Upset over the fact his girlfriend broke up with him, Rell Williams (Jordan Peele) finds happiness again in the form of a stray cat that wanders up to his door one day.  He names the cat Keanu and it seems like everything is going to be okay again but one day when he and his cousin Clarence Goobril (Keegan-Michael Key) come home, they are shocked to discover that Rell’s house was broken into and Keanu was stolen.  Now the two men must act like gangsters and infiltrate a gang led by a man named Cheddar (Method Man), who is currently in possession of the cat, in order to get the happiness that Rell lost.  Little did Rell realize that the cat once belonged to a drug lord and that drug lord was killed by two assassins calling themselves the “Allentown Boys” and those two killers have also claimed possession over the cat and they are also coming to find him and they will stop at nothing and will kill anyone who gets in their way.

The Allentown Boys look intimidating but that robot animal in the background
is just outright terrifying.


I had that same face watching the latest presidential
race.  Ha ha, that's topical, amirite?
It’s a silly premise but it’s written by Jordan Peele and Alex Rubens (he wrote for the show as well as Community and Rick and Morty) and they take that premise and make it something fantastic and very funny.  For the most part, the feature is the type of comedy heist film where identities become askew and it’s nothing that we haven’t seen before; however, what makes Keanu work is the brilliant performances from Key and Peele and the fact that everything they get into—and they get into some serious shit—is all over a kitten.  That idea alone is hysterical but when you watch the very talented duo make their characters try to fit in with the gang—and these two characters do not belong in that world—is absolute comedic majesty.  Their reactions, their timing, their everything perfectly conveys the characters fear of being around these dangerous types but also their determination to rescue the cat.  Add in the fact that things just get crazier and crazier for these two in their journey and you have a film that kept me laughing pretty much from beginning to end.

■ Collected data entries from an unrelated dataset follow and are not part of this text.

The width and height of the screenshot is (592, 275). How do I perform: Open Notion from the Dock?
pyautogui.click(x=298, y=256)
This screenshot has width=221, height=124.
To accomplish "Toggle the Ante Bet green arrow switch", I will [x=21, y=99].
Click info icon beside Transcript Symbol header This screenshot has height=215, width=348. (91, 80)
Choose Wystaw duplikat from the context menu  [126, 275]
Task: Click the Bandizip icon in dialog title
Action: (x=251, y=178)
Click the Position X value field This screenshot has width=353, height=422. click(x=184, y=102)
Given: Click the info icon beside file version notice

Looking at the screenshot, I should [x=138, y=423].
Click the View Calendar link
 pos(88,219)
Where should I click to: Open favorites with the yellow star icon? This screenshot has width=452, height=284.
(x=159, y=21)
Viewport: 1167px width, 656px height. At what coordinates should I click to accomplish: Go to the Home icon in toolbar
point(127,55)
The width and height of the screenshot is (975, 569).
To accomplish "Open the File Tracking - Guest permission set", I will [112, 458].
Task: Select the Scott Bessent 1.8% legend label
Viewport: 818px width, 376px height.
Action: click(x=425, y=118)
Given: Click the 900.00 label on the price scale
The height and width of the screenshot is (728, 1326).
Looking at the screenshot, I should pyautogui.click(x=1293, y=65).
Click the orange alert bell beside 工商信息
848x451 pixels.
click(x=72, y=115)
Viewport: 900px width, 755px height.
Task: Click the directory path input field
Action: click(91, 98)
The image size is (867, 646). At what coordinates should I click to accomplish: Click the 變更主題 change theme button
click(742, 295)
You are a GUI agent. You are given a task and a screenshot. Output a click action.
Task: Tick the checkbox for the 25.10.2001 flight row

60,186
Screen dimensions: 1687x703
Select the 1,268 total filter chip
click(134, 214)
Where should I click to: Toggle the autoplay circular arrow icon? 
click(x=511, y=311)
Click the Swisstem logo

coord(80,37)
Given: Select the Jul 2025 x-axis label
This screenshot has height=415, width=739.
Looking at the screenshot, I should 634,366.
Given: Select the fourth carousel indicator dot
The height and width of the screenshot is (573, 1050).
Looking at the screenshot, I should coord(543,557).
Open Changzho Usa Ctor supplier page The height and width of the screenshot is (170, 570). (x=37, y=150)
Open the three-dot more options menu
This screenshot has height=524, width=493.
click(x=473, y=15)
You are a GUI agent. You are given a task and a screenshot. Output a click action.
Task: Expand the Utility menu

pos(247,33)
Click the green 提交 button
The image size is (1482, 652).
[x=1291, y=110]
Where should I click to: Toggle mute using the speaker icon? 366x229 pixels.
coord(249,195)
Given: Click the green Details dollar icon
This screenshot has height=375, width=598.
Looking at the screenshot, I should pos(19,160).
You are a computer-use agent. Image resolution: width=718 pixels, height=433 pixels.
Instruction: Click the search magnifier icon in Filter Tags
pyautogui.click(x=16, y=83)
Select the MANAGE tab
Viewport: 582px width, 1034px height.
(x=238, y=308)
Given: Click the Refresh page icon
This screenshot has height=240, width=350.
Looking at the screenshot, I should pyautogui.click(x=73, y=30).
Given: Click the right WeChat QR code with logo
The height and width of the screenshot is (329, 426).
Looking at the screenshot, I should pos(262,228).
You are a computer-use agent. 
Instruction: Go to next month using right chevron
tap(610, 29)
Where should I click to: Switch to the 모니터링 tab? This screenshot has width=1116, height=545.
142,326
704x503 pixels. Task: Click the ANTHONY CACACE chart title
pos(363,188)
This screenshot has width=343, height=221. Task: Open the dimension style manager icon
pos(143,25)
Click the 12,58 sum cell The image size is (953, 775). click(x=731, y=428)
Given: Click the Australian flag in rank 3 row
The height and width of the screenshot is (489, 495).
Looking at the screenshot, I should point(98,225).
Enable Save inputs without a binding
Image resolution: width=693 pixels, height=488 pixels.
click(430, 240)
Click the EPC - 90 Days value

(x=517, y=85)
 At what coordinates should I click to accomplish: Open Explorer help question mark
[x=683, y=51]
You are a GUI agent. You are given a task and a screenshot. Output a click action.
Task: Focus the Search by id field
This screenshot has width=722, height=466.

Separate or together, these two are just comedy magicians!
Well, not literally because they don't do magic but their talents are incredible
that it feels like magic and I've gone and over-explained a throwaway
caption because I couldn't think of anything better to write here.


The only real complaint I had over Keanu was the fact that there was times when the momentum would come to a screeching halt.  For example, there was a moment where Rell and Clarence are separated while on a mission for the gang and they are both concurrently caught up in their own comedic ordeal.  Both scenes are very amusing but there wasn’t the best rhythm of going back and forth due to each scene having their own unique flow.  There would be a great sequence being delivered on one end that would cut to the other scene and momentum would have to rebuild itself due to each scene having their own pace and different comedic beats.  This cut in momentum was seen in other areas of the film where there would be a great scene and it would be immediately followed by a much slower, sorta boring development sequence.  These moments are rare but they did hurt the pace of the film for me.

Seriously, these two are just masters at comedic reactions.


Keanu has some minor problems that occasionally slow the story and comedy down but when this film is hitting all the right notes it is very funny and a whole lot of fun.  There are also some great performances in smaller roles in the film from the likes of Luis Guzmán, Will Forte and even Keanu Reeves himself and that only adds to the movie’s rich comedy flavor.  The film is ridiculous and silly and it’s what Jordan Peele and Keegan-Michael Key do best.  I love their show and wasn’t surprised to find that I enjoyed this as well—hell, they even offer up some references to their old skits in this one and that was just some fun icing on a hilarious cake.  Now, if you’ll excuse me, I suddenly have a craving for cake.